▸ **Saved entries**
━━━━━━━━━━━━━━━━━━━━

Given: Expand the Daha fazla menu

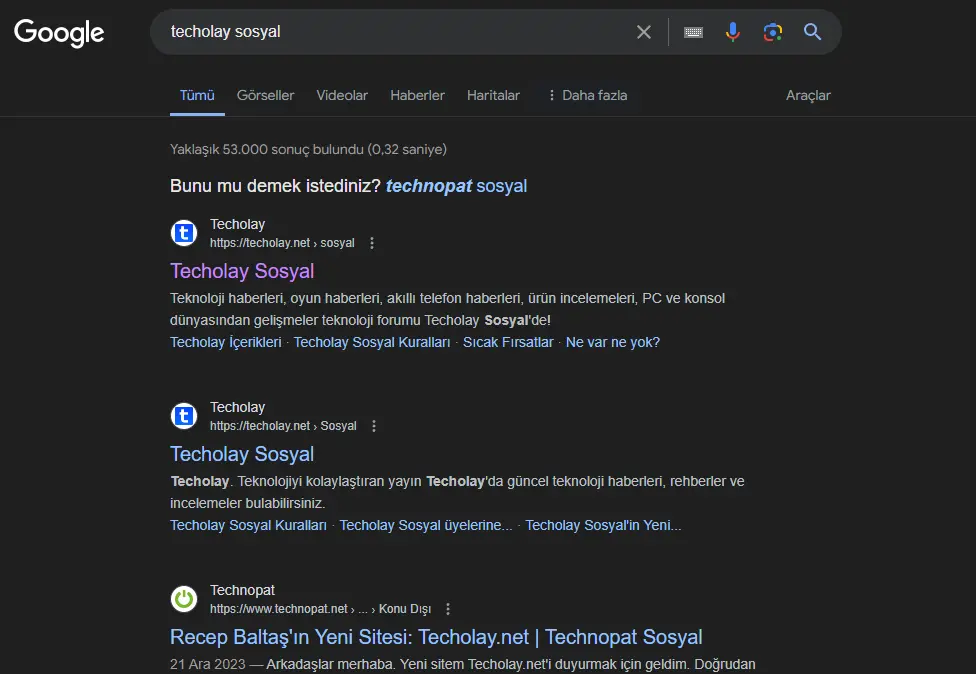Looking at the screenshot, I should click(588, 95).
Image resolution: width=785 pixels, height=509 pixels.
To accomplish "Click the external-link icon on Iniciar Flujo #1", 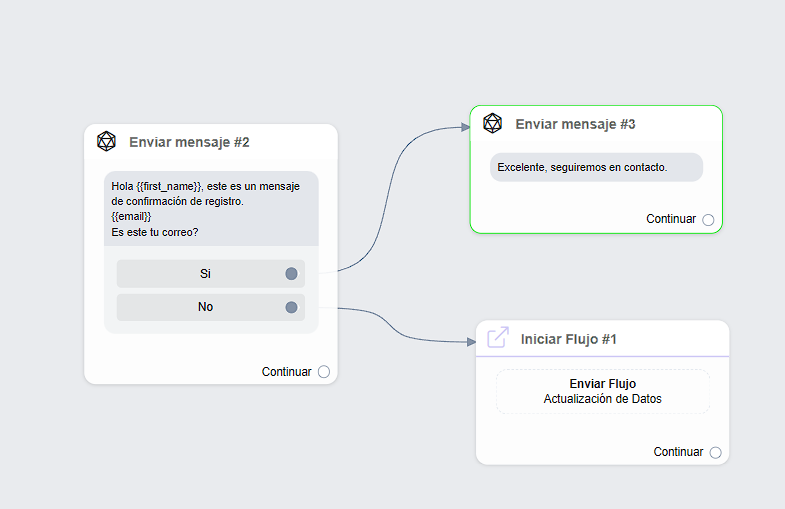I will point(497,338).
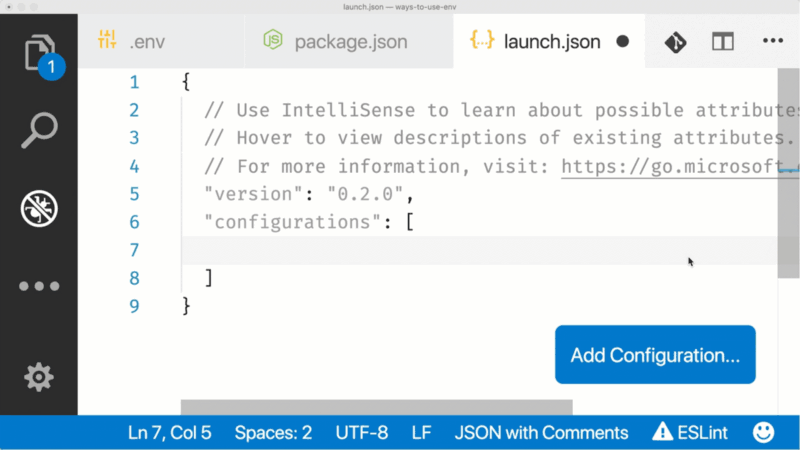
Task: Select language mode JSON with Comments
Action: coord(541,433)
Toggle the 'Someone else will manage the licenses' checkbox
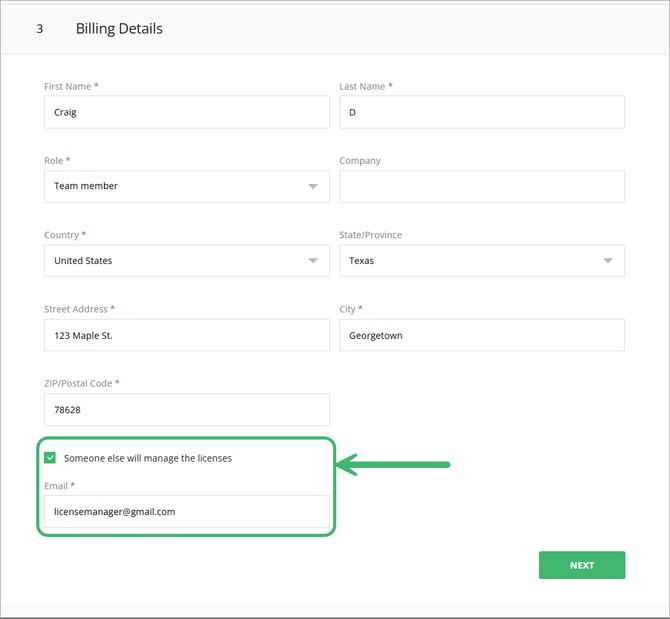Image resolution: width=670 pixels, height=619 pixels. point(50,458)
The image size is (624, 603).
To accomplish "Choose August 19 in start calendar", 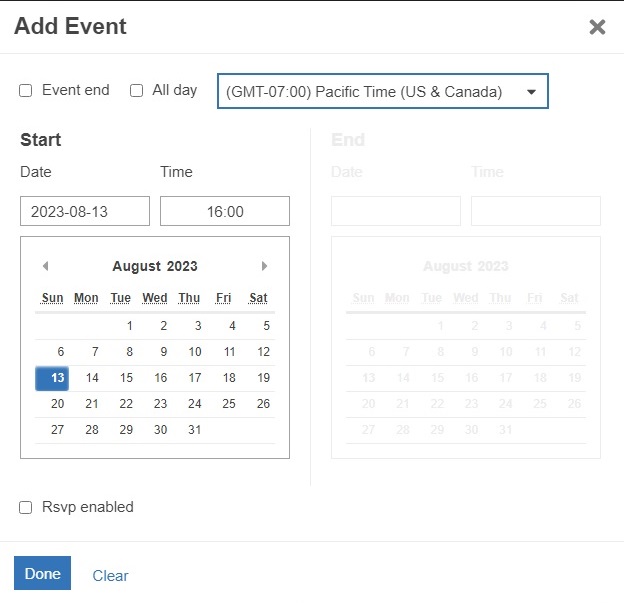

━━━━━━━━━━━━━━━━━━━━

▸ **TASK INSTRUCTIONS**
Nothing but the lines from the one holding "Toggle the 'Someone" through the final line of the entries should be retyped, exactly as they stand and without pictures.

▸ **SOLUTION FOR THIS EXERCISE**
Toggle the 'Someone else will manage the licenses' checkbox
Image resolution: width=670 pixels, height=619 pixels. point(50,458)
The image size is (624, 603).
To accomplish "Choose August 19 in start calendar", 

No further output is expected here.